Nous traversons avec Alma, sa mère et sa petite sœur une rue de Beyrouth détruite. Un soldat m’arrête, il veut voir ma pièce d’identité et me demande ce que je fais ici. J’ai à peine sorti ma carte qu’il commence à me bousculer. Je ne sais pas quoi lui répondre, moi non plus je ne sais pas « ce que je fais ici ». J’ai failli lui dire : « J’accompagne ma petite amie Alma qui est venue voir sa ville détruite et le cabinet médical de son père en miettes. » Sa mère prend alors la parole et hurle au policier : « C’est son pays, il marche où il veut ! »
Je vois le premier studio où j’ai habité quand je m’étais installé à Beyrouth.
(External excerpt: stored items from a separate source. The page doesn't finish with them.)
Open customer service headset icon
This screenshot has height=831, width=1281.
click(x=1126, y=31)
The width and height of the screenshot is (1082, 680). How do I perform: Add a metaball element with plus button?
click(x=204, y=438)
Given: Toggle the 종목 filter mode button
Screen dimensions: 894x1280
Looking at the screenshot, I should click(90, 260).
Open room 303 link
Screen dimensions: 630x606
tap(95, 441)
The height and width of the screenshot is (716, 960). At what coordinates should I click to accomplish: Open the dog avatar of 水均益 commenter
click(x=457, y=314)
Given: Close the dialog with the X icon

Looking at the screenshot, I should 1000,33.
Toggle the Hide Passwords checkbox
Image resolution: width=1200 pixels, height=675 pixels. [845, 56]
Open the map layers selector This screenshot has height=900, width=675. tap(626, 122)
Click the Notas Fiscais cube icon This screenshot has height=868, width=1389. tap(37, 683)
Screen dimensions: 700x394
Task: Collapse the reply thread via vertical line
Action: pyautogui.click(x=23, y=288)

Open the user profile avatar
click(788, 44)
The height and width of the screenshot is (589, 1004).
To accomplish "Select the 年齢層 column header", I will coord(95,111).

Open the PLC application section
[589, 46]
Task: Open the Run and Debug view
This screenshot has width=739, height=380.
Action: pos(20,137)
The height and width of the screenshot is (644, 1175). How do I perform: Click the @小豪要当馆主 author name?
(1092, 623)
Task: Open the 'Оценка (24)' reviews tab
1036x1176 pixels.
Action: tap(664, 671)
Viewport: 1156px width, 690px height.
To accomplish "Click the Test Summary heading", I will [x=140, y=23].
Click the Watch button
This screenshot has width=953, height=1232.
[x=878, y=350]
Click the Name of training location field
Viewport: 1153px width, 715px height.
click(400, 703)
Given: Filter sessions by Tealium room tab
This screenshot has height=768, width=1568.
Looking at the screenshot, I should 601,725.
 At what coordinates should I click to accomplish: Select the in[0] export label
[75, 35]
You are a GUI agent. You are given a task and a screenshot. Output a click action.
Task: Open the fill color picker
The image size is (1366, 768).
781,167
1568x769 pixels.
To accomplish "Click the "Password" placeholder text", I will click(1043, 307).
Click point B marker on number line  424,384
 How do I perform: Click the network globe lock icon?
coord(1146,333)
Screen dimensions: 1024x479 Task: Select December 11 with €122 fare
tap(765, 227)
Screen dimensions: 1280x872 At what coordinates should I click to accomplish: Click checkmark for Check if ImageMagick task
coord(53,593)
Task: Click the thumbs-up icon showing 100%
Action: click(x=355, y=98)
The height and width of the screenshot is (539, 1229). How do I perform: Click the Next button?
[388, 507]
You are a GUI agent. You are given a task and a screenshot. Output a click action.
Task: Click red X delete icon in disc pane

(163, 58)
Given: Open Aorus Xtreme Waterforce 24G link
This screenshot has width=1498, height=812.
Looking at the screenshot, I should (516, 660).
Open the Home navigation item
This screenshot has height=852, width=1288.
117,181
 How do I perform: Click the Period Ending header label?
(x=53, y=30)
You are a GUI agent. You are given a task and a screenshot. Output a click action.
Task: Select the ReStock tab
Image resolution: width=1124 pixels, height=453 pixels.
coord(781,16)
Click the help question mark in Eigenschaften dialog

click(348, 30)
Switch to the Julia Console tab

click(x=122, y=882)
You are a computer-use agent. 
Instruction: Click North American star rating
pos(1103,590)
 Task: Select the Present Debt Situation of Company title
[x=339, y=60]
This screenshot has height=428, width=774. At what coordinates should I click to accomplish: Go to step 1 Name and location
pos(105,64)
Ma vue donnait sur le port et c’est là que nous nous sommes embrassés pour la première fois avec Alma. L’immeuble est ravagé. Ma propriétaire qui vivait en dessous de chez moi « est gravement blessée » me dit le concierge qui, lui, a sa sœur à l’hôpital.
Je vois l’appartement dévasté que je voulais offrir à mes parents dans Gemmayzeh. Il est parfois bon de rater des projets, de ne pas gagner trop d’argent. Si j’avais eu les moyens de l’acheter, mon père et ma mère auraient été probablement déchiquetés par l’explosion.